For conservative religious believers, there are several points of concern about the Partnership. The group's founding, location and staffing are all closely tied to the fabled green Cathedral of St. John the Divine in New York City. The once venerable Episcopal temple has hosted worship services involving prayers to ancient Egyptian deities and recorded calls of humpback whales. It also, until recently, housed the Gaia Institute, which hypothesizes that the earth is a divine and living organism itself worthy of veneration.

The Partnership's executive director, Paul Gorman, is the cathedral's former public affairs spokesman. And the Partnership's founding chairman and current trustee is former cathedral dean James Morton. A seminal event in the Partnership's founding was an ecumenical service at the cathedral featuring Al Gore, who declared that God is "not separate from the earth," and seemed to embrace semi-pantheistic themes.

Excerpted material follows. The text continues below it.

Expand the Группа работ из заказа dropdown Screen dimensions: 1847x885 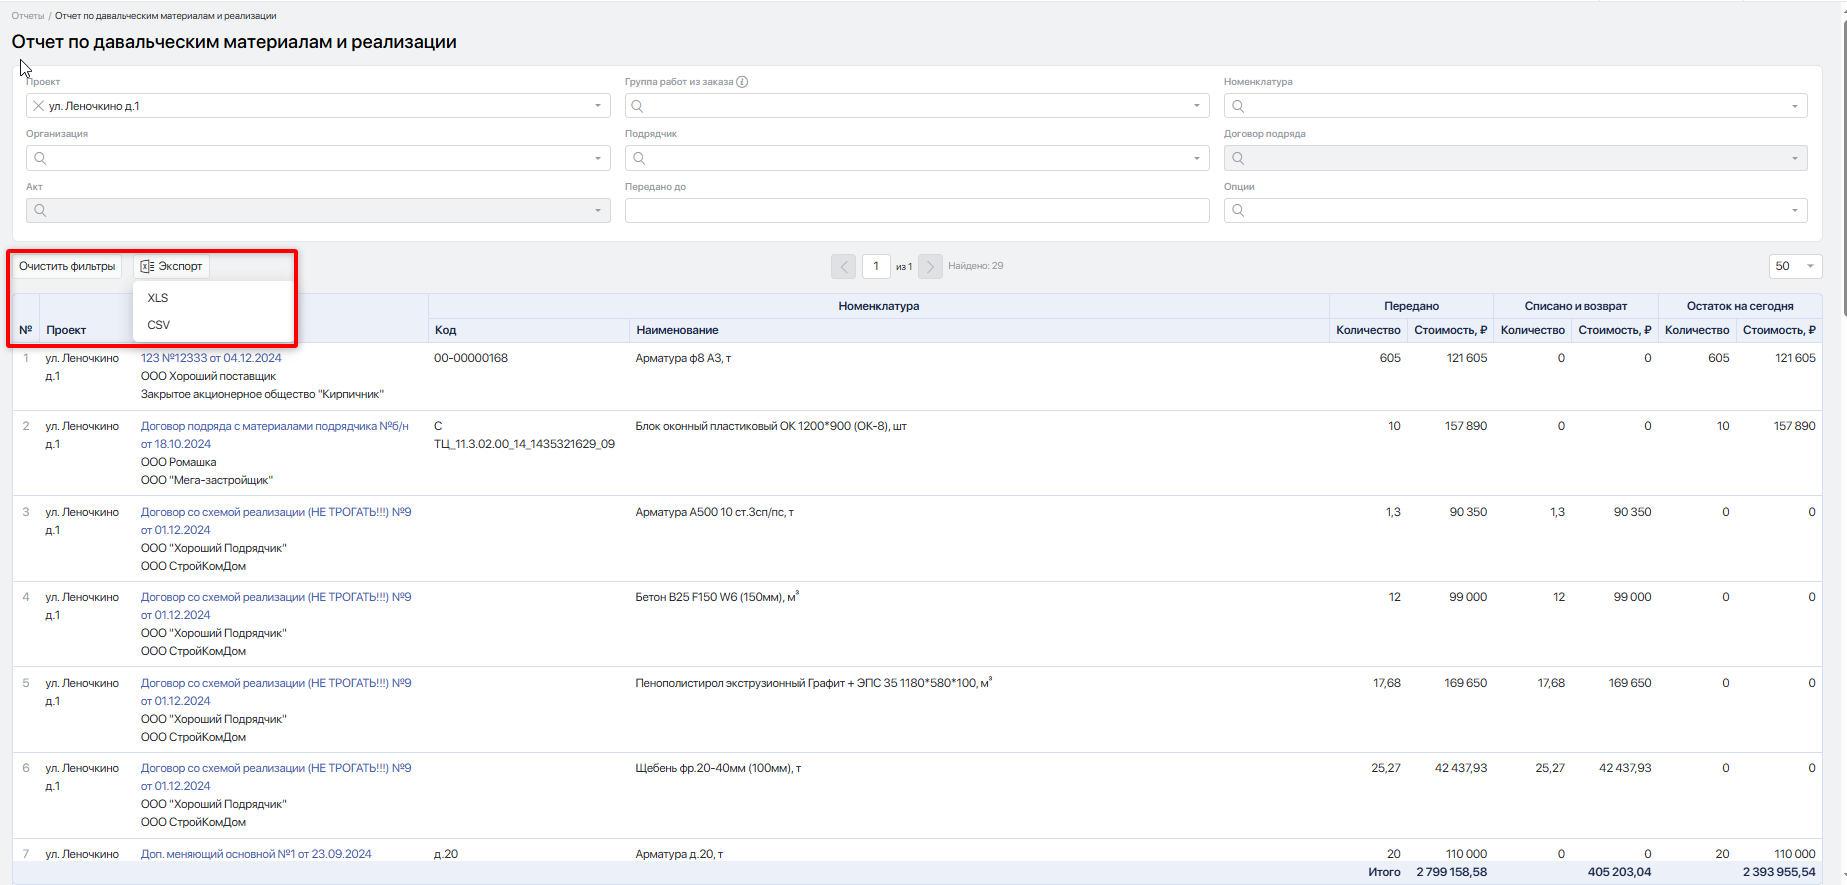click(1197, 106)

Supporters of the Partnership might deride these concerns as guilty by association. And in fairness, the official publications that flow from the Partnership seem careful not to advocate any worship of Gaia. But its almost unquestioning acceptance of apocalyptic environmental claims and seeming endorsement of sometimes drastic state measures as remedies give pause.

Catholic and evangelical materials from the Partnership are left-of-center but not radical. The former seek to root environmentalism in traditional church teachings about creation, citing Francis of Assisi and Pope John Paul II as supposed supporters for environmentalist causes. The latter quote Scriptures about care for God's creation and emphasize careful stewardship.

Mainline Protestant and Jewish materials from the Partnership are more explicit in blaming environmental degradation on Western capitalism and racism. Their favored solutions involve heavy U.S. government and even international regulation of industry.

None of the participants in the Partnership stray far from environmentalist orthodoxy. They hail the 1992 Rio de Janeiro Earth Summit and embrace the Kyoto accords, seemingly unconcerned about the potential economic disruption they may cause.

The worst claims about global warming are accepted as fact, with alternative explanations ignored. Population and economic growth are seen as the enemy. Environmental exploitation is portrayed as the unique legacy of Western Civilization. The United States is faulted for the enormous resources it consumes, but given no credit for the enormous resources it produces. Overall, the Partnership seems more grimly Malthusiasn than hopeful about Providence or human creativity.

Doubtless some clergy and church goers, under the Partnership's influence, will set to work fighting the expected environmental apocalypse to come, eagerly recycling, shunning Styrofoam, and fretting over ozone. But most will likely shrug and recognize the Partnership as just one more attempted revival of 1960's style Religious Left activism.